───── Material for this exercise

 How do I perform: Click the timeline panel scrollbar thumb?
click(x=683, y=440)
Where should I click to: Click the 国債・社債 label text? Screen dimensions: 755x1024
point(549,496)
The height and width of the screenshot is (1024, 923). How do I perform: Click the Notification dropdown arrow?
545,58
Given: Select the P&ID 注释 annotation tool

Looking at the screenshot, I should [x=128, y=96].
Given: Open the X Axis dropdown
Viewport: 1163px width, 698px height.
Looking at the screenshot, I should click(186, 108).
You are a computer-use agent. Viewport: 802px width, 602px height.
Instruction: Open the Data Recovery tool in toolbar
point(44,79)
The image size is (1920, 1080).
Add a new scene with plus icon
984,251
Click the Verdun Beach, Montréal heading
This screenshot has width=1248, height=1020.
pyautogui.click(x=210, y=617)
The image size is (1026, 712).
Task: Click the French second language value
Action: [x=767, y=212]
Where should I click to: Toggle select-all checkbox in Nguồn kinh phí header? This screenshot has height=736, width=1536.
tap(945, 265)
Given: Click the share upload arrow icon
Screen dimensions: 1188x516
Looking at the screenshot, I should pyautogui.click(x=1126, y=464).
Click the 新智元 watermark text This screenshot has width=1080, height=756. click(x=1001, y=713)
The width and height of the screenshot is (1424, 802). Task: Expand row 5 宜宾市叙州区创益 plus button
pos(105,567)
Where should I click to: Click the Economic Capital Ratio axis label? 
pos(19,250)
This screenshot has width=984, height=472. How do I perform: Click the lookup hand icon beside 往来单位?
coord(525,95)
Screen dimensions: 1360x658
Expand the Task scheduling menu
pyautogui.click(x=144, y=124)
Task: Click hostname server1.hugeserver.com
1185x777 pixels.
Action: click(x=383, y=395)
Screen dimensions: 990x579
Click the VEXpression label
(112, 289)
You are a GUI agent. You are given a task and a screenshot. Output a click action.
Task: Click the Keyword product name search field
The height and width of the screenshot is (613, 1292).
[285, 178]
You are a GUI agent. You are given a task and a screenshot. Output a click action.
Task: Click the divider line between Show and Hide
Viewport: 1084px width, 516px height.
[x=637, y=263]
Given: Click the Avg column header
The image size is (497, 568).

──────────

* [Exercise prompt] Every line of the listing should be reproduced exactly.

* [Answer to the problem]
 How do I perform: Click the timeline panel scrollbar thumb?
click(x=683, y=440)
Where should I click to: Click the 国債・社債 label text? Screen dimensions: 755x1024
point(549,496)
The height and width of the screenshot is (1024, 923). How do I perform: Click the Notification dropdown arrow?
545,58
Given: Select the P&ID 注释 annotation tool

Looking at the screenshot, I should [x=128, y=96].
Given: Open the X Axis dropdown
Viewport: 1163px width, 698px height.
Looking at the screenshot, I should click(186, 108).
You are a computer-use agent. Viewport: 802px width, 602px height.
Instruction: Open the Data Recovery tool in toolbar
point(44,79)
The image size is (1920, 1080).
Add a new scene with plus icon
984,251
Click the Verdun Beach, Montréal heading
This screenshot has width=1248, height=1020.
pyautogui.click(x=210, y=617)
The image size is (1026, 712).
Task: Click the French second language value
Action: [x=767, y=212]
Where should I click to: Toggle select-all checkbox in Nguồn kinh phí header? This screenshot has height=736, width=1536.
tap(945, 265)
Given: Click the share upload arrow icon
Screen dimensions: 1188x516
Looking at the screenshot, I should pyautogui.click(x=1126, y=464).
Click the 新智元 watermark text This screenshot has width=1080, height=756. click(x=1001, y=713)
The width and height of the screenshot is (1424, 802). Task: Expand row 5 宜宾市叙州区创益 plus button
pos(105,567)
Where should I click to: Click the Economic Capital Ratio axis label? 
pos(19,250)
This screenshot has width=984, height=472. How do I perform: Click the lookup hand icon beside 往来单位?
coord(525,95)
Screen dimensions: 1360x658
Expand the Task scheduling menu
pyautogui.click(x=144, y=124)
Task: Click hostname server1.hugeserver.com
1185x777 pixels.
Action: click(x=383, y=395)
Screen dimensions: 990x579
Click the VEXpression label
(112, 289)
You are a GUI agent. You are given a task and a screenshot. Output a click action.
Task: Click the Keyword product name search field
The height and width of the screenshot is (613, 1292).
[285, 178]
You are a GUI agent. You are given a task and a screenshot. Output a click action.
Task: Click the divider line between Show and Hide
Viewport: 1084px width, 516px height.
[x=637, y=263]
Given: Click the Avg column header
The image size is (497, 568).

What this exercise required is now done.